Floyd “Money” Mayweather Jr., the undefeated boxing legend known for his extravagant lifestyle and high-profile earnings, is once again in the financial spotlight. On December 28, 2025, Business Insider published an in-depth report examining the former champion’s post-retirement finances, shedding light on a complex and precarious financial landscape.
According to the report, Mayweather has leveraged a $54 million loan using a significant portion of his assets as collateral, including his private jet, multiple residential properties, and even a Las Vegas strip club. While the loan itself is legal and not unusual for high-net-worth individuals, the sheer size and scope of the collateral illustrate how intertwined Mayweather’s investments and lifestyle have become.

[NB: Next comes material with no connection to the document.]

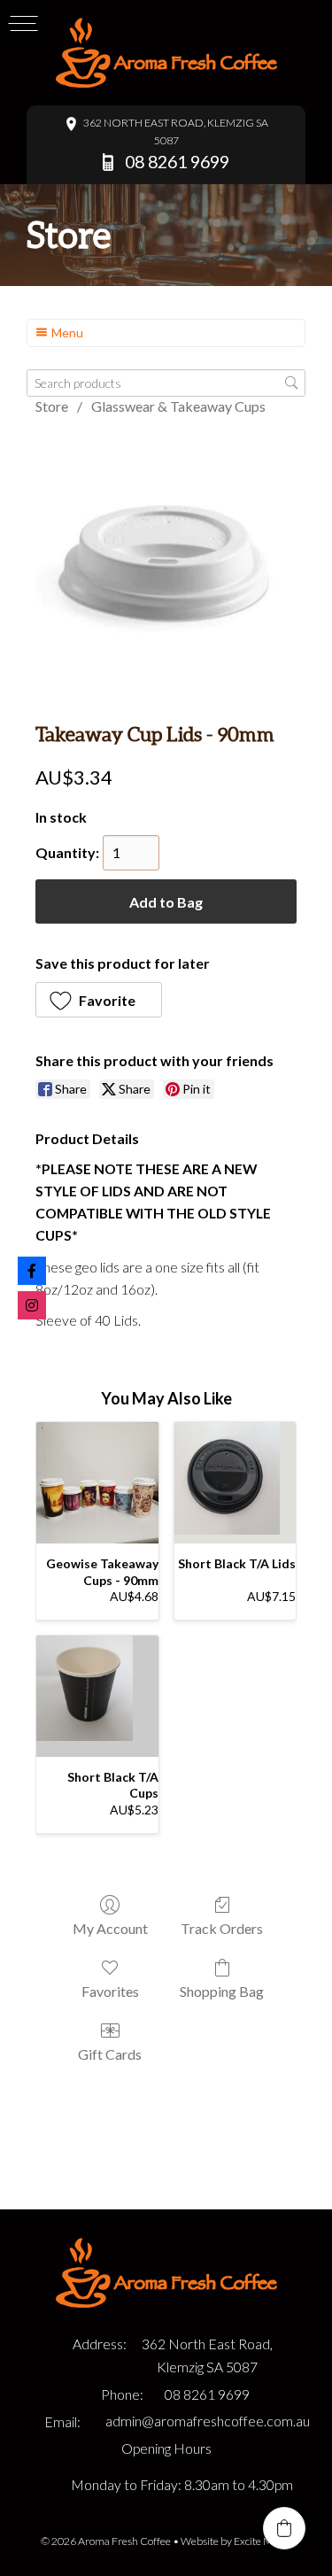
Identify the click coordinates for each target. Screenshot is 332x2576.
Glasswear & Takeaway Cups (178, 406)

The report further notes that in the past 18 months, two of Mayweather’s commercial properties were foreclosed on, and several others are at risk due to unpaid taxes and liens, including a property tied to his Las Vegas strip club. In addition, he has faced multiple lawsuits from suppliers, service providers, and business associates alleging unpaid bills and contractual disputes.
While these financial pressures paint a picture of risk, it is important to note that Mayweather has not filed for bankruptcy, and the report does not claim he is insolvent. Headlines and social media commentary suggesting that he is “on the verge of bankruptcy” are interpretations and exaggerations, not direct statements from Business Insider.
Mayweather himself, through representatives and legal counsel, has strongly denied that he is facing financial collapse. He has emphasised that borrowing against assets is a common practice among successful businesspeople and that his team continues to manage his ventures and properties. While the report documents legitimate financial stressors, including foreclosures, liens, and legal claims, it also underscores Mayweather’s continued ability to leverage his wealth and maintain operations across multiple business ventures.
What emerges from the report is a nuanced picture of a former athlete who, even after amassing immense wealth in the boxing ring, operates with a high-risk financial profile. He continues to maintain a lifestyle befitting his public persona, balancing lavish expenditures with strategic borrowing, all while navigating legal and financial challenges that come with a complex portfolio of assets.
Whether Mayweather will successfully manage these pressures or face further complications remains to be seen, but the story serves as a compelling case study in the realities of post-retirement finances for high-profile athletes. The narrative is not one of imminent collapse, but rather of the intersection between extraordinary wealth, high-risk financial manoeuvres, and the public scrutiny that inevitably follows a figure of Mayweather’s stature.